March 17, 2013

Suit filed against city

Attorney: City, LMU lacked authority to seek proposals for public-private partnership.

by Mitchell Kirk

LOGANSPORT — A Logansport citizen filed a lawsuit against the city last week for what she feels was an unauthorized execution of power in the way it is going about seeking the development of a new power plant.

Last November, Logansport Municipal Utilities issued a request for proposals, or RFP, from companies interested in entering into a public-private agreement to develop a plant powered by refuse derived fuel. In January, LMU endorsed a proposal submitted by Pyrolyzer, LLC, a renewable energy consulting firm based in Boca Raton, Fla. Logansport City Council has since voted to engage in negotiations with the company.

The lawsuit was filed by attorney Jim Brugh on behalf of Julie Kitchell, a Logansport citizen and LMU ratepayer who has said she disagreed with how the city is handling the power plant project at public meetings.
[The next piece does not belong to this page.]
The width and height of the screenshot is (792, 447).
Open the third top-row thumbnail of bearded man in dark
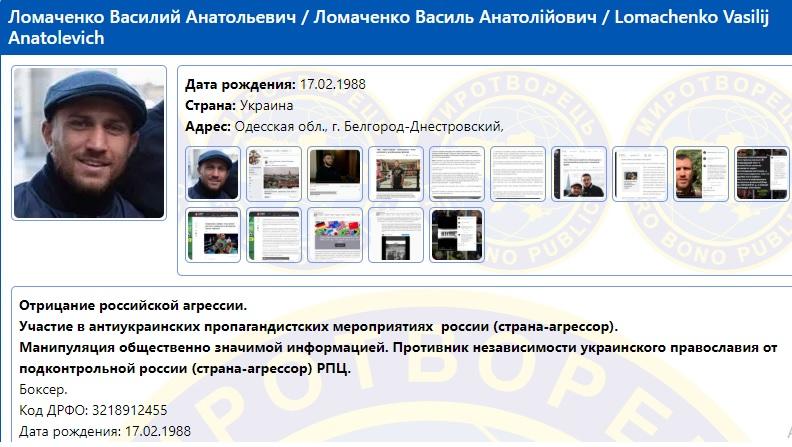[335, 174]
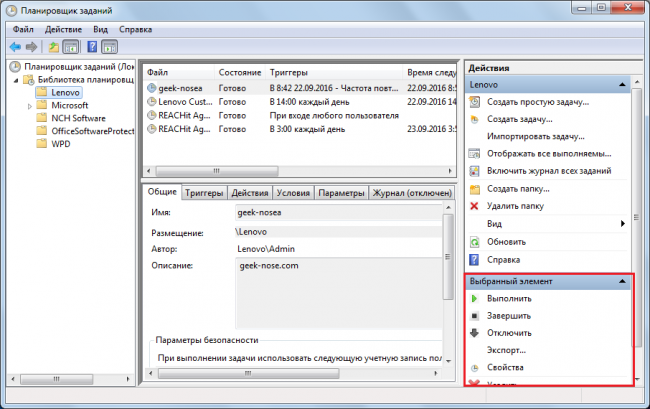Open the Действие menu

[x=62, y=30]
The lawsuit cites a part of Indiana Code that states a city must adopt a provision pertaining to public-private agreements before entering into one. Brugh has mentioned the provision at previous city council meetings.

City council adopted the public-private agreement provision at its March 4 meeting. Brugh and Kitchell are saying it needed to be done before the RFP was submitted in November.

“When you read that law, there’s a procedure that states the city does not have the authority to engage in that public-private procedure unless they have first authorized themselves to do that,” Brugh said. “So last November, as soon as the city acted like it had the authority to issue the RFP, from the beginning, everything they’ve done has been without authority. The mayor has to follow the law.”

Kitchell agreed.

“There are rules and laws and regulations you have to follow,” Kitchell said. “They didn’t follow the law, so it should be thrown out.”

Logansport Mayor Ted Franklin was out of town when the lawsuit was filed and unable to comment. According to city officials and city-hired attorneys, the city has done nothing wrong.

John Molitor, an attorney working as special counsel for the city, dismissed Brugh’s claims.

“This is just a political stunt,” Molitor said. “[Brugh] took a technicality which was easily addressed and is trying to make a lawsuit out of it with no merit at all.”

City council’s March 4 resolution addresses Brugh’s claims of out-of-order sequencing, citing Indiana Code 36-14-16, which states, “A unit may ratify any action of the unit or its officers or employees if that action could have been approved in advance.”

“The point that [Brugh] brought up was one of sequencing,” Molitor said, referring to Brugh’s mention of the public-private provision at previous council meetings. “We didn’t ever think it was a problem, but just to be safe, we passed that resolution and put the language in there about the ratification. It ratifies all prior actions, which is perfectly legal and put in years ago by the legislature just to deal with this sort of thing. Sometimes a city council will pass things out of normal sequence. All this says is you’re allowed to do that. It’s perfectly legal.”

Paul Hartman, superintendent of LMU, agreed with Molitor.

“All throughout this entire process, we were very careful in always wanting to follow the rule of law,” Hartman said. “I’m confused as to why there is a problem with this, I really am.”

Alvaro Almuina, director of EllSo Consulting and the project manager leading the study team for the power plant project, spoke on behalf of the team.

“Our position has always been once we had a project in hand we would pass the necessary legislation to move forward to go through the negotiation stage,” Almuina said. “That’s when everything had come together and that’s when the LMU recommendation came to the council. That was the right time to pass the legislation, which we did. This action is really not going to affect our project and I just don’t see any merit in it.”

Brugh contested the claims of Molitor, Hartman and Almuina, citing the part of Indiana Code called the Home Rule Act, which he also cites in the lawsuit.

“That’s the point about municipal law from the Home Rule Act that says if there is a statute that applies to the city, the city has to strictly follow the law and the law says the empowerment has to happen first before the city can presume to exercise the power,” Brugh said.

Brugh said the city’s act of ratifying all prior actions is unjustified, and Kitchell agreed.

“They put the cart before the horse and now they’re trying to rectify that and it’s too little, too late as far as I’m concerned,” Kitchell said.

Mark Crandley of Indianapolis-based law firm Barnes & Thornburg LLP, working as special counsel for the city, said he did not want to comment on the lawsuit itself until he was able to review it.

“There’s no reason to believe the city has done anything wrong,” Crandley said. “We will vigorously attest the lawsuit once we have it in hand. We will be prepared and ready to go forward.”

Logansport City Attorney Randy Head said he did not want to comment on pending litigation.

Scott Powers, general counsel for Pyrolyzer, said the lawsuit wouldn’t affect the company’s plans with the city.

“Pyrolyzer is looking forward to working with the city to develop a waste-to-energy power plant to serve the needs of the city and we’re optimistic that the litigation will be resolved in favor of the city and we intend to stay the course,” Powers said.